Struggling to find the rhythm or range for his strokes, the Frenchman gave serve away again in the second game of the second set when his forehand landed long, falling 5-1 down after a forehand winner from Nadal who crossed the finish line with a hold at 15 in game seven.

A few hours later, Rafa took down Nikoloz Basilashvili 6-1, 6-0 in 62 minutes to sail into the quarters, the 14th overall in Rome! Nadal lost eight points on serve, fending off the only break point he faced and taking 60% of the return points for five breaks from 11 opportunities, controlling the scoreboard from start to finish.
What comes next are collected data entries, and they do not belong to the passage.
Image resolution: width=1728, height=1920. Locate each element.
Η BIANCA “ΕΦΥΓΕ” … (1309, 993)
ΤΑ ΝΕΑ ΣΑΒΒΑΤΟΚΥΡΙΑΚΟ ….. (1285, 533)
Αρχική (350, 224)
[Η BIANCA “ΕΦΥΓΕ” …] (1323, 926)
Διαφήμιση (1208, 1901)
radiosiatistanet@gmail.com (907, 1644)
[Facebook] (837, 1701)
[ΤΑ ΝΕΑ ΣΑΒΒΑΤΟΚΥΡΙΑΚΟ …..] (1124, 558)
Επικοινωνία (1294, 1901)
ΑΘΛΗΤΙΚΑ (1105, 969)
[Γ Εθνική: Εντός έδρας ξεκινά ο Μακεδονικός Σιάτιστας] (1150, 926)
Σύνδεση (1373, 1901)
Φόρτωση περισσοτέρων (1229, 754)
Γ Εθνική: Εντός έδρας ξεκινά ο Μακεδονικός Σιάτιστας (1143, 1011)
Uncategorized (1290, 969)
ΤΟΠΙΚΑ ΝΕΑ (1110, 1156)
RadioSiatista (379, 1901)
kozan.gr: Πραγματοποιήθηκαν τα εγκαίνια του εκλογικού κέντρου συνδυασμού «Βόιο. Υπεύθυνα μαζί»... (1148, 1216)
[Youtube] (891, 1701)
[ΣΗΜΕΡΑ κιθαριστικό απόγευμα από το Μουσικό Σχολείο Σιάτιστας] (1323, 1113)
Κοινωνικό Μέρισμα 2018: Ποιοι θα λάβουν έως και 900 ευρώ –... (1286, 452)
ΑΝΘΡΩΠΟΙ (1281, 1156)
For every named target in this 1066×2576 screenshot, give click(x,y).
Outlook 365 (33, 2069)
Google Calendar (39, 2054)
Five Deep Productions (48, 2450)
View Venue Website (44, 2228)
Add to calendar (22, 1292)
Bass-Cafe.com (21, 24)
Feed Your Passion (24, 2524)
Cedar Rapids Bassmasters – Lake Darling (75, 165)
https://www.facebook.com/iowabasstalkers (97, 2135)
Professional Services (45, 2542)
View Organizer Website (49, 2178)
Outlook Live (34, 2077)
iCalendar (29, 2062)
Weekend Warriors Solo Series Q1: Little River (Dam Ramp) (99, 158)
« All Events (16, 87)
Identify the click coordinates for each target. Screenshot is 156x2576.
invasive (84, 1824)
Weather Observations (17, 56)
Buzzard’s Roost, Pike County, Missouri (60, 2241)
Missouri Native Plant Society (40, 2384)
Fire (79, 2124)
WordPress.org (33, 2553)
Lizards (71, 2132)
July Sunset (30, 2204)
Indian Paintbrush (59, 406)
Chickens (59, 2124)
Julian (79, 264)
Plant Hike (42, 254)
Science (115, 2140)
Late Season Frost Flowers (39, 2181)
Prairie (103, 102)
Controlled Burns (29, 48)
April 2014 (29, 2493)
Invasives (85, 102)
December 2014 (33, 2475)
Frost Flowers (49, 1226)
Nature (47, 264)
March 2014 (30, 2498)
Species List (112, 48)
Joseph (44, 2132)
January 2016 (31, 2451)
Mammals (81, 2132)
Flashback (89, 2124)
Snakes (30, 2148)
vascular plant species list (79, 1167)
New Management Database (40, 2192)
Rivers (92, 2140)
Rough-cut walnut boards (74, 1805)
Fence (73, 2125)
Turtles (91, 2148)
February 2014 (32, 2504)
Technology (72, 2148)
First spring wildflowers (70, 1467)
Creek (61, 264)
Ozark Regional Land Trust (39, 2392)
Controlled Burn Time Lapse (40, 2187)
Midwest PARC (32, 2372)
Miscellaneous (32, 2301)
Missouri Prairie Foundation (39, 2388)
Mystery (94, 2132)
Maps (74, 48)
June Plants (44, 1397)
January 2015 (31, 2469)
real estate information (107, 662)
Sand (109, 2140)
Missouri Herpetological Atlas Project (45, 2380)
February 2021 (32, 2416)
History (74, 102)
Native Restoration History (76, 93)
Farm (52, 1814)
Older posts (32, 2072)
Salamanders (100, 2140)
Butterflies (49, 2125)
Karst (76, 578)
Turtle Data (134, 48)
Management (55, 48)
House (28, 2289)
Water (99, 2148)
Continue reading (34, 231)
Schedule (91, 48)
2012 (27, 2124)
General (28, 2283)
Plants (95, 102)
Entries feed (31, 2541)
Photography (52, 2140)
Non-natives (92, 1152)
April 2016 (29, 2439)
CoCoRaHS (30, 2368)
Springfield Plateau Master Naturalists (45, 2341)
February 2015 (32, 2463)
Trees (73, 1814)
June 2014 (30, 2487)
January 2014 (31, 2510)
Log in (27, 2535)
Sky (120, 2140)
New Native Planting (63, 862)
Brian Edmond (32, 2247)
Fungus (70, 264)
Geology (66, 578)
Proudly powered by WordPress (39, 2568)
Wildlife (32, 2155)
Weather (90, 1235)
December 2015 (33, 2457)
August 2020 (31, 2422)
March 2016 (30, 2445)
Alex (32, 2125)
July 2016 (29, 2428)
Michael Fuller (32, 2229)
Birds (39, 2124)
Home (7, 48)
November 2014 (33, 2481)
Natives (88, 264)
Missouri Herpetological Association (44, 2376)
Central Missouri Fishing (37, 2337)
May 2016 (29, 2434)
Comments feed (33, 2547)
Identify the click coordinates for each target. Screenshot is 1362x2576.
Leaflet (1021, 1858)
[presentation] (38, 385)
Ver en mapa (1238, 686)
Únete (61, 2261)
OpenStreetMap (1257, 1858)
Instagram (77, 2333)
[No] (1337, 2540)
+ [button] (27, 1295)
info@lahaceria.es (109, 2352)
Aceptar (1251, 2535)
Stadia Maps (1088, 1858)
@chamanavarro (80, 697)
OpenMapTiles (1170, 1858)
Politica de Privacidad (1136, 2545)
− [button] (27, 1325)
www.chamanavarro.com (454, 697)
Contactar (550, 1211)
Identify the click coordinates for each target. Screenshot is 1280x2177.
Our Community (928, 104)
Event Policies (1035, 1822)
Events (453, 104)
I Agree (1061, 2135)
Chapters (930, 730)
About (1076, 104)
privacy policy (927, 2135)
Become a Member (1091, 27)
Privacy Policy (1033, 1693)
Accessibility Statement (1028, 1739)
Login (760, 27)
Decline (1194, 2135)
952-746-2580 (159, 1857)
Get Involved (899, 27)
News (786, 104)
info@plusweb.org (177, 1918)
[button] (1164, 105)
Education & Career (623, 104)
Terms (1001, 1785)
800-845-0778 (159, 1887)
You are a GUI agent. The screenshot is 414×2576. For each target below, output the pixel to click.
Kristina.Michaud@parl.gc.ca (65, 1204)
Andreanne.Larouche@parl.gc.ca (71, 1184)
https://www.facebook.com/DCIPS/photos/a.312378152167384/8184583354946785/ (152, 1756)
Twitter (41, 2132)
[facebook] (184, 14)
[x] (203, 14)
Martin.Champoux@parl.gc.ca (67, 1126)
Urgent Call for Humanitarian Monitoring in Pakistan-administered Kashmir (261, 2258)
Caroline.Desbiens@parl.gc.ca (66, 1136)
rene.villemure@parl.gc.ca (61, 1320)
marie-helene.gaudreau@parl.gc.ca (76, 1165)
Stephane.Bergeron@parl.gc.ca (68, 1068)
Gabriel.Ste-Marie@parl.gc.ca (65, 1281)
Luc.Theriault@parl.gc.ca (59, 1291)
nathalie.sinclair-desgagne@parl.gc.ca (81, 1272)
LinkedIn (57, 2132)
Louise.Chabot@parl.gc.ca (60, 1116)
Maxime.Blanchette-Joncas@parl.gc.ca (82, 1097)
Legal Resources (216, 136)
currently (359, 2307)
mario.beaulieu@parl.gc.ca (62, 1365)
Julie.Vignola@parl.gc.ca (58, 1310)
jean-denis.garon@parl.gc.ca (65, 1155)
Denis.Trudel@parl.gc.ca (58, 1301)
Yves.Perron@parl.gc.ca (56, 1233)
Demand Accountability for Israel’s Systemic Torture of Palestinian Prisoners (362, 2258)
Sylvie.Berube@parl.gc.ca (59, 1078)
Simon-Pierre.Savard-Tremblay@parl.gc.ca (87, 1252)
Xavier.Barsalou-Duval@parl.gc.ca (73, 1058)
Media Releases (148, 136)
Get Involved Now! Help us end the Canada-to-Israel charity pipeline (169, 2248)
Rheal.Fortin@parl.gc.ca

Nikoloz served at 73% but that gave him nothing against such a strong rival, spraying more than 30 unforced errors and standing no chance versus Nadal in the quickest or mid-range exchanges. Interestingly, Rafa had to save a break point in the opening game of the match, hitting a service winner and settling into a nice rhythm to break Basilashvili at love in game four.

Hold at love pushed the Spaniard 4-1 in front, grabbing another break in the next game after a backhand mistake from Nikoloz and sealing the opening set with another easy service game for a 6-1 in 30 minutes. Dictating the points at the beginning of the second set, Rafa clinched a break in the first game and forged a 3-0 advantage when he converted the fourth break chance following yet another poor groundstroke from his rival.

A forehand down the line winner sent Nadal 5-0 up, sealing the deal with a service winner in the next game to book the place in the last eight. In the third round at Wimbledon, Nadal ousted Jo-Wilfried Tsonga 6-2, 6-3, 6-2 in an hour and 48 minutes, moving ahead of Bjorn Borg with the 51st Wimbledon win.

Firing 34 winners and only 12 unforced errors, the encounter was on Nadal's frame all the time, leaving a former semi-finalist with no answer and delivering some impressive tennis on both serve and return to march into the last 16, mighty confidence after that tight win over Nick Kyrgios two days ago.

The Frenchman barely hit more aces than his rival and was forced to work for every point and cover every part of the court to stay in the rallies. Hitting more unforced errors than winners, Jo-Wilfried never stood a chance and had to accept that a much better opponent showed him the exit door after the third round.

It was the best possible start from the Spaniard, firing 15 winners in the first set with only three unforced errors, dropping just three points behind the initial shot to mount the pressure on Tsonga who sent a forehand wide in the fourth game to push Rafa in front.

A forehand winner in the eighth game delivered another break for Nadal who needed 33 minutes to open a 6-2 gap. A former champion proved to be too strong in set number two as well, dropping two points in service games and earning a break at 3-2 to forge the advantage.

Tsonga saved two set points on serve at 2-5 before Rafa held at love with a backhand winner for a 6-3 and a massive lead just 70 minutes since the beginning of the match. The Frenchman lost serve comfortably in games three and five in the third set, saving match points on serve in the seventh game, allowing Nadal to seal the deal with another hold at love for the place in the last 16.